Sweet Potato Pancake Low Sugar

Sweet potato is a common staple in South East Asian and is quite reasonably priced. With its naturally sweet flavour, it is great in making sweet snack. You can almost go sugar-free with this sweet potato pancake, depending on how sweet the sweet potato is. We love this simple, low sugar pancake with our afternoon tea.


  • 200g sweet potato
  • 50g plain flour
  • 100ml fresh milk
  • 1 teaspoon brown sugar
  • A little sunflower oil for frying


  1. Peel the sweet potatoes, rinse and chop into small chunks.
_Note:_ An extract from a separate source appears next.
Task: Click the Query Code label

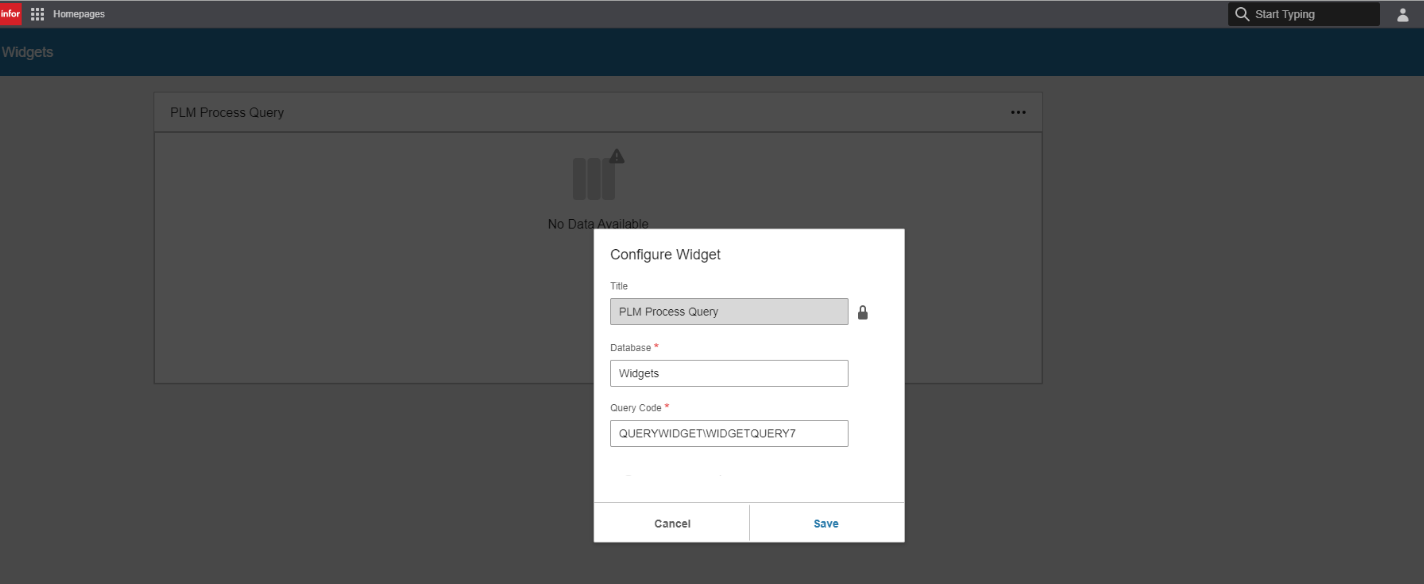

Boil it for 15-20 minutes or till soft, then drain.
  2. Pour the milk and brown sugar into the cooked sweet potato chunks, mash the mixture till pasty.
  3. Gradually add the flour into the mashed sweet potato, and mix well into a batter.
  4. Heat the oil in a flat pan. Turn heat to low when the oil is starting to boil. Carefully scoop a tablespoon full of the sweet potato batter into the pan, and spread it outward to make a roundish flat piece.
  5. Fry the pancake for about 1 minute then flip it over. Lightly press it down with a masher to make the pancake thinner and more even in thickness.
  6. Flip the pancake over every 2-3 minutes till both sides are golden brown. Remove from pan and place it over some paper napkin to absorb extra oil.
  7. Repeat till all the batter is used.
  8. Serves 4.

Versatility Note:

  1. You can pick whichever type of sweet potato that is available: orange, purple, or yellow.
  2. Some sweet potatoes may be sweeter than others, but you could test a small piece of boiled sweet potato before mashing, to estimate how much sugar to add according to your taste.
  3. You can replace milk with water or soy milk should you prefer not to have dairy in your cooking.